#### What needs to be done
In the entries below, repeat only the lines between those holding "Click the Print button" and "Task: Click the", inclusive. Leave pictures out.

(Stored data entries)
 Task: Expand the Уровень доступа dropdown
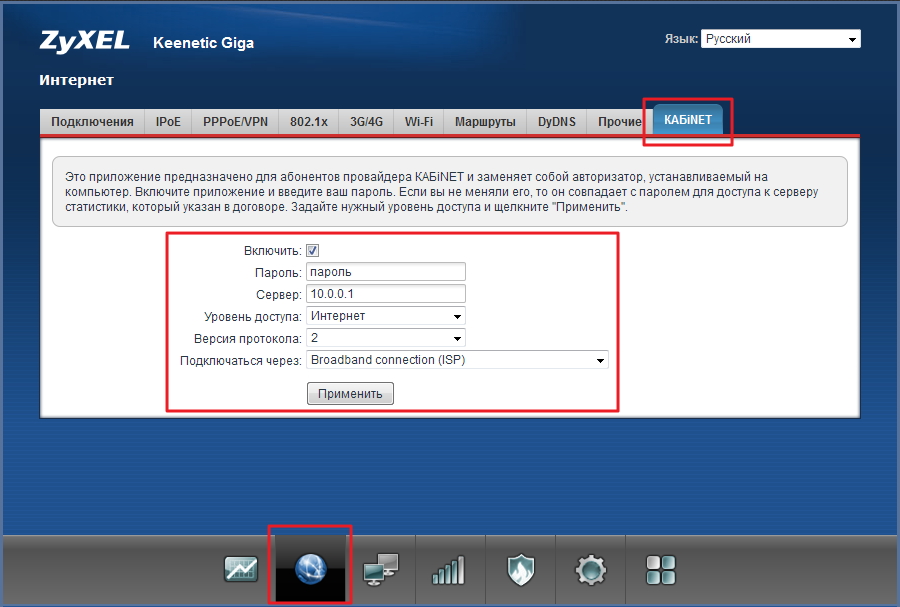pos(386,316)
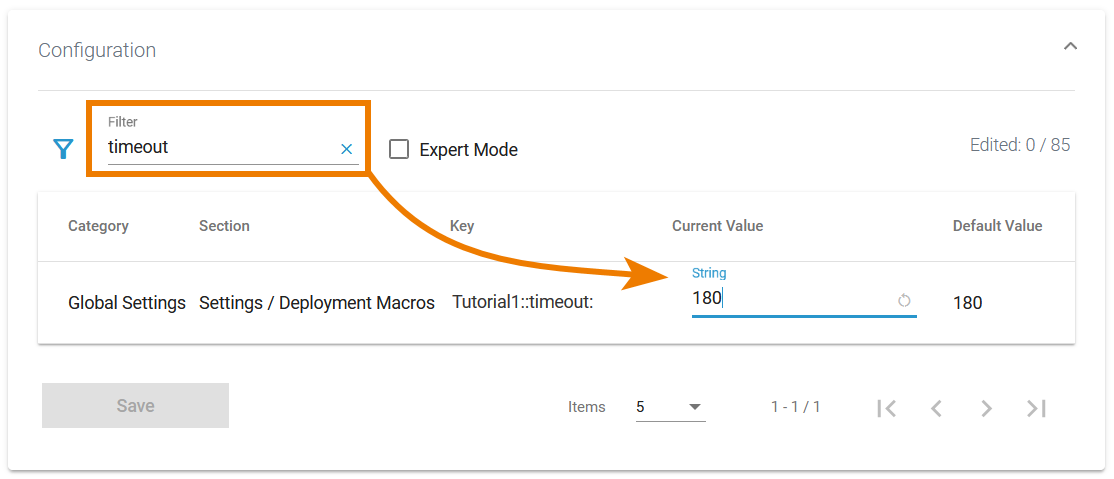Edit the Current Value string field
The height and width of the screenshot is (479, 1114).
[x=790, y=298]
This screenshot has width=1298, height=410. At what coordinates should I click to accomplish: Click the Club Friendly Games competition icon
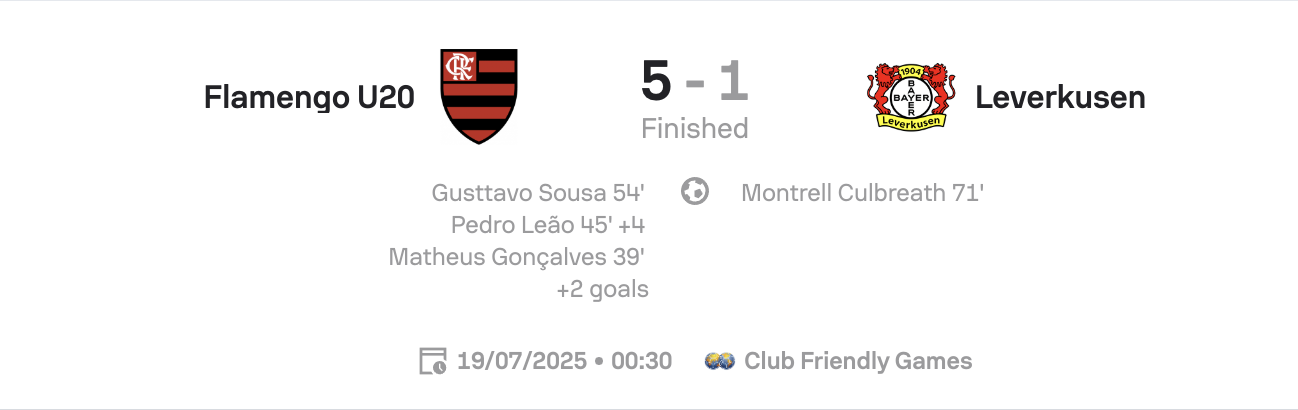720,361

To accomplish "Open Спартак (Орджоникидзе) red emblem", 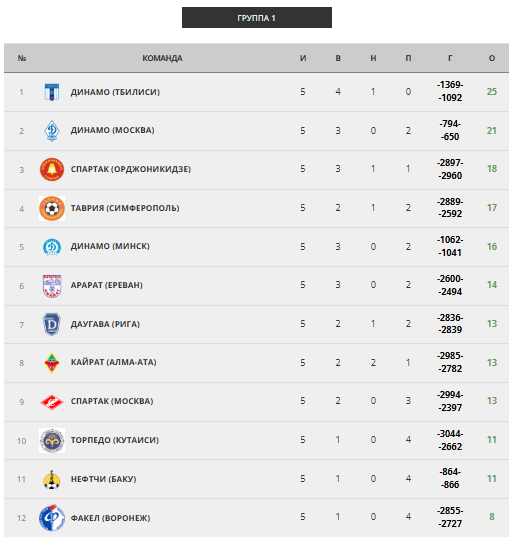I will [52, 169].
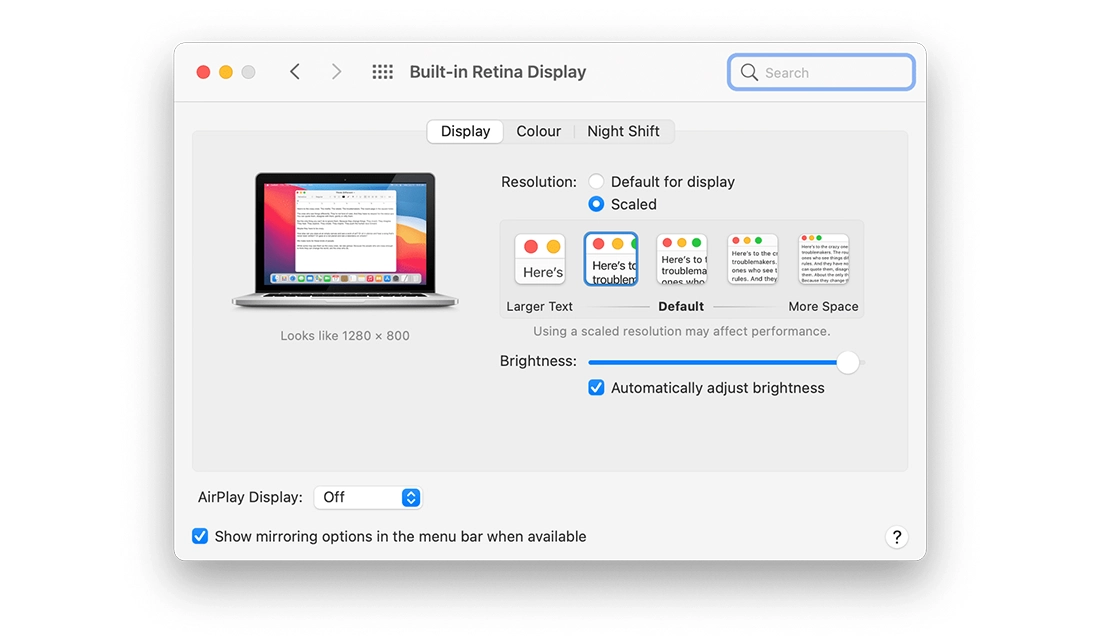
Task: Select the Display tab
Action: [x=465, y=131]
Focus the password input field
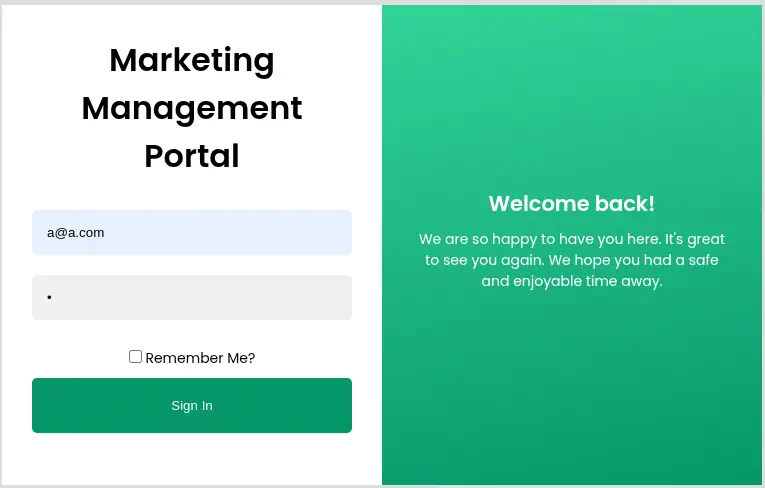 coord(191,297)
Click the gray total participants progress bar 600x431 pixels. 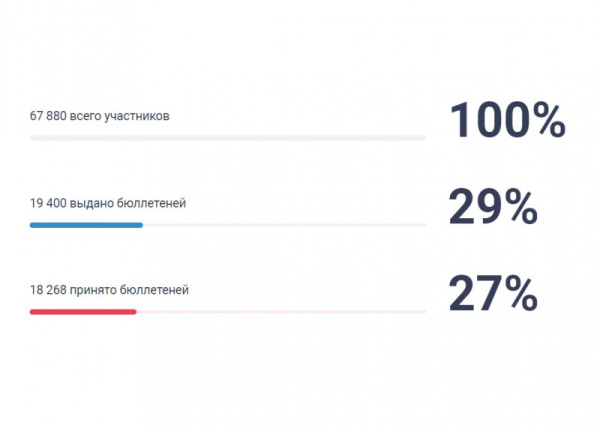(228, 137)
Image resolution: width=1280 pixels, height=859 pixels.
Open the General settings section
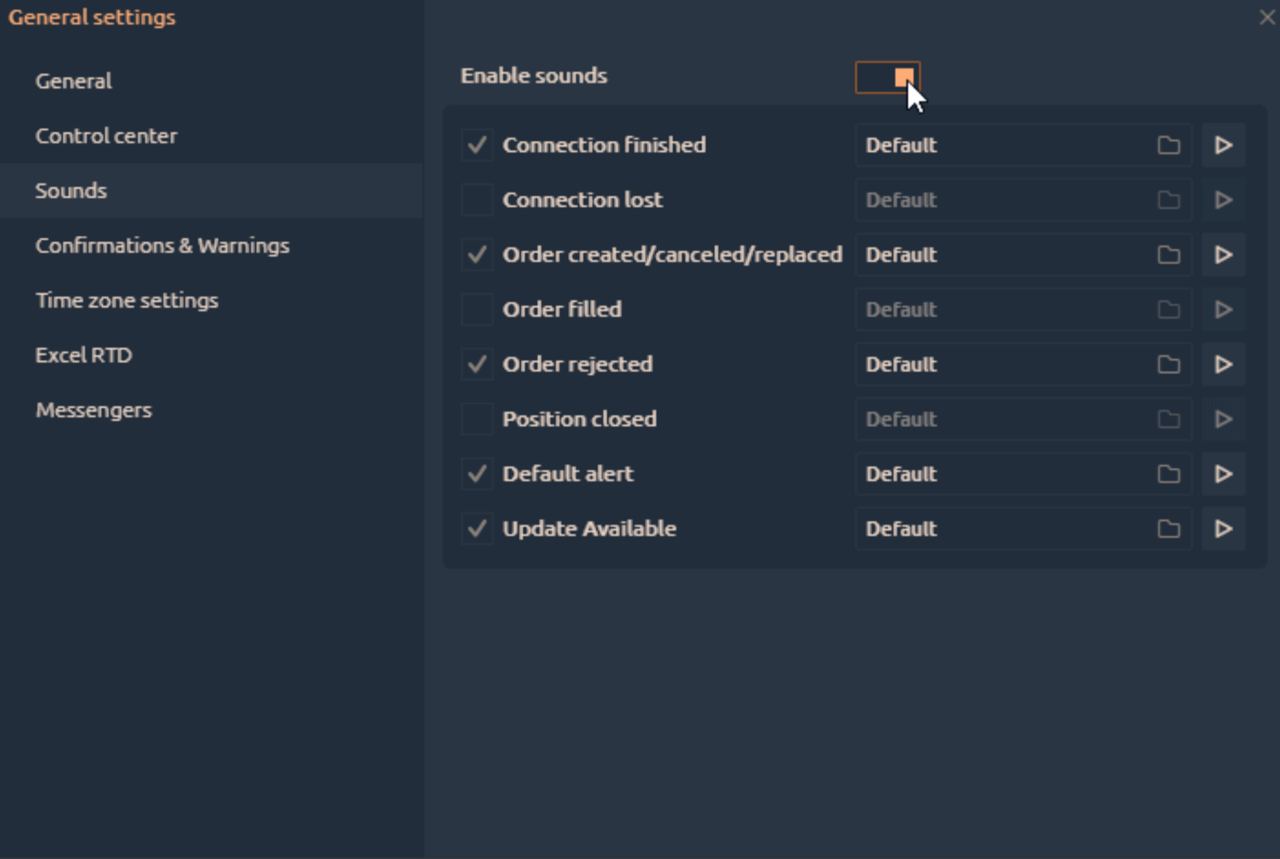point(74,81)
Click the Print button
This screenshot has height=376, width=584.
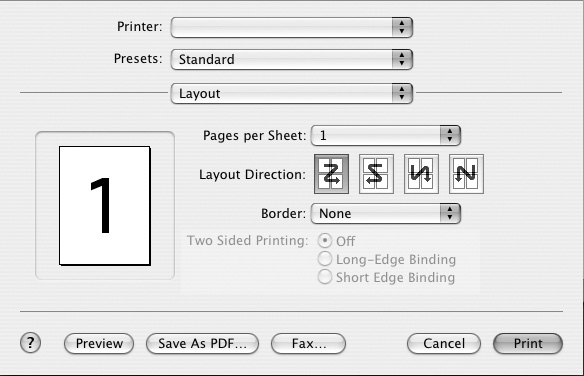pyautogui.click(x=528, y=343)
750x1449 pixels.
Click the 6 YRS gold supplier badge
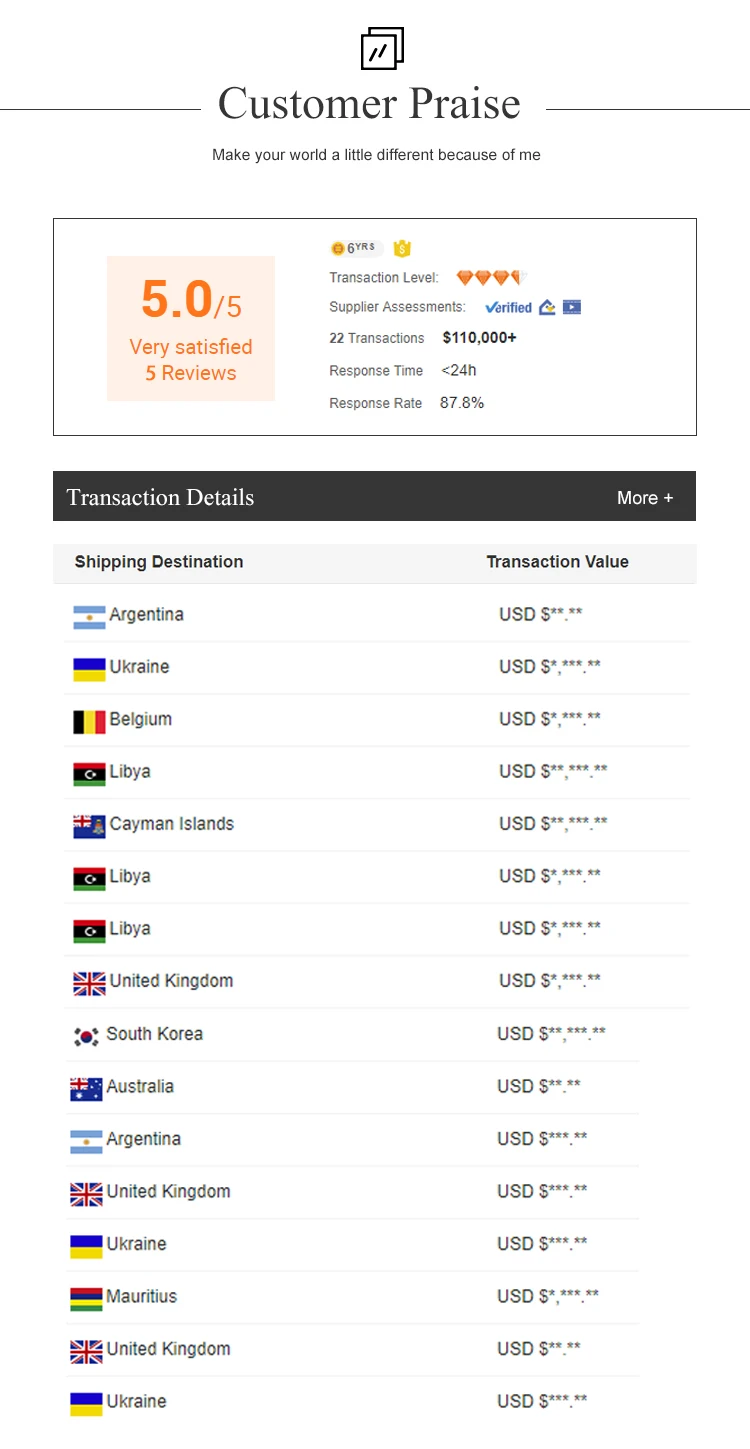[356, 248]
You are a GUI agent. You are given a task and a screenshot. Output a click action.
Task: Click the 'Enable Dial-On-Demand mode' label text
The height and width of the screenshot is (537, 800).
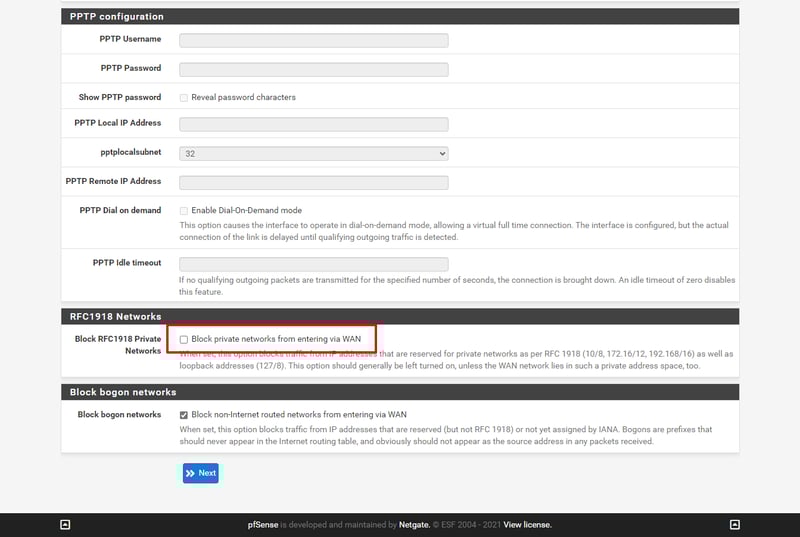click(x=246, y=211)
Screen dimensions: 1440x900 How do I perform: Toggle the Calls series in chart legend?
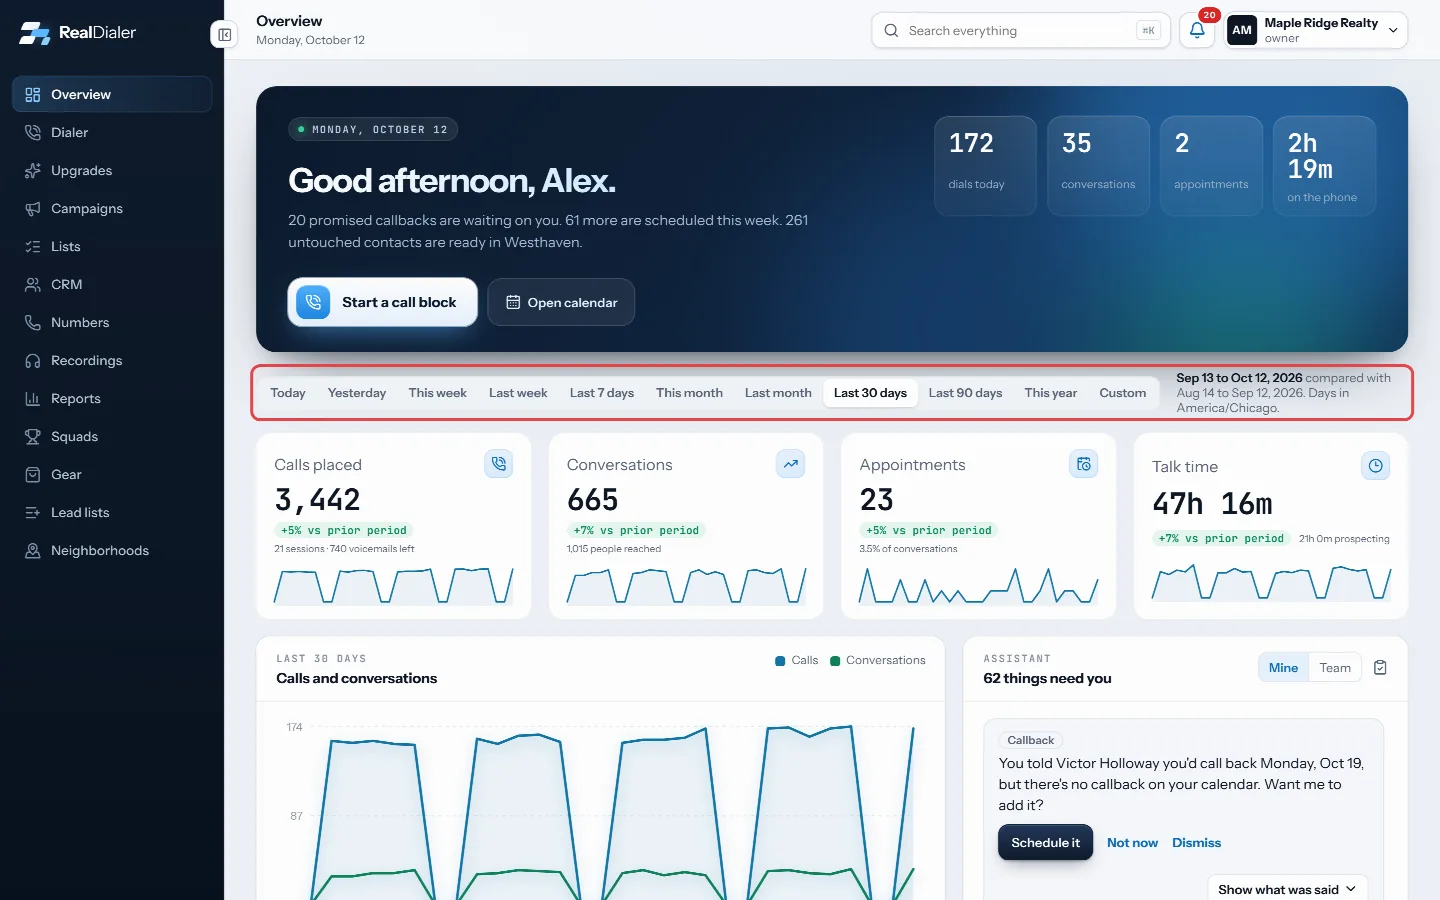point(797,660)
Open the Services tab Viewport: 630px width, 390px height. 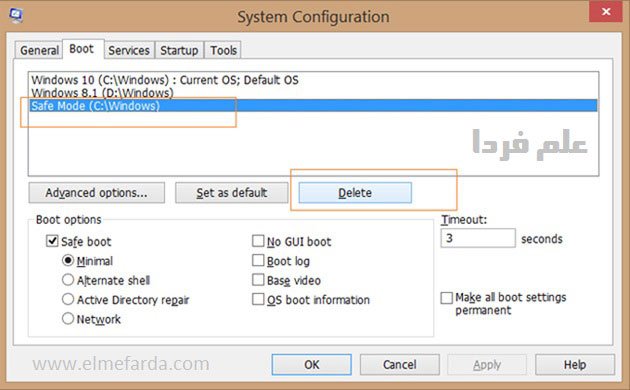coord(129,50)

#### Task output
Click the Print button
This screenshot has height=376, width=584.
pyautogui.click(x=528, y=343)
750x1449 pixels.
Click the 6 YRS gold supplier badge
[356, 248]
You are a GUI agent. You are given a task and a screenshot. Output a click action.
Task: Click the 'Enable Dial-On-Demand mode' label text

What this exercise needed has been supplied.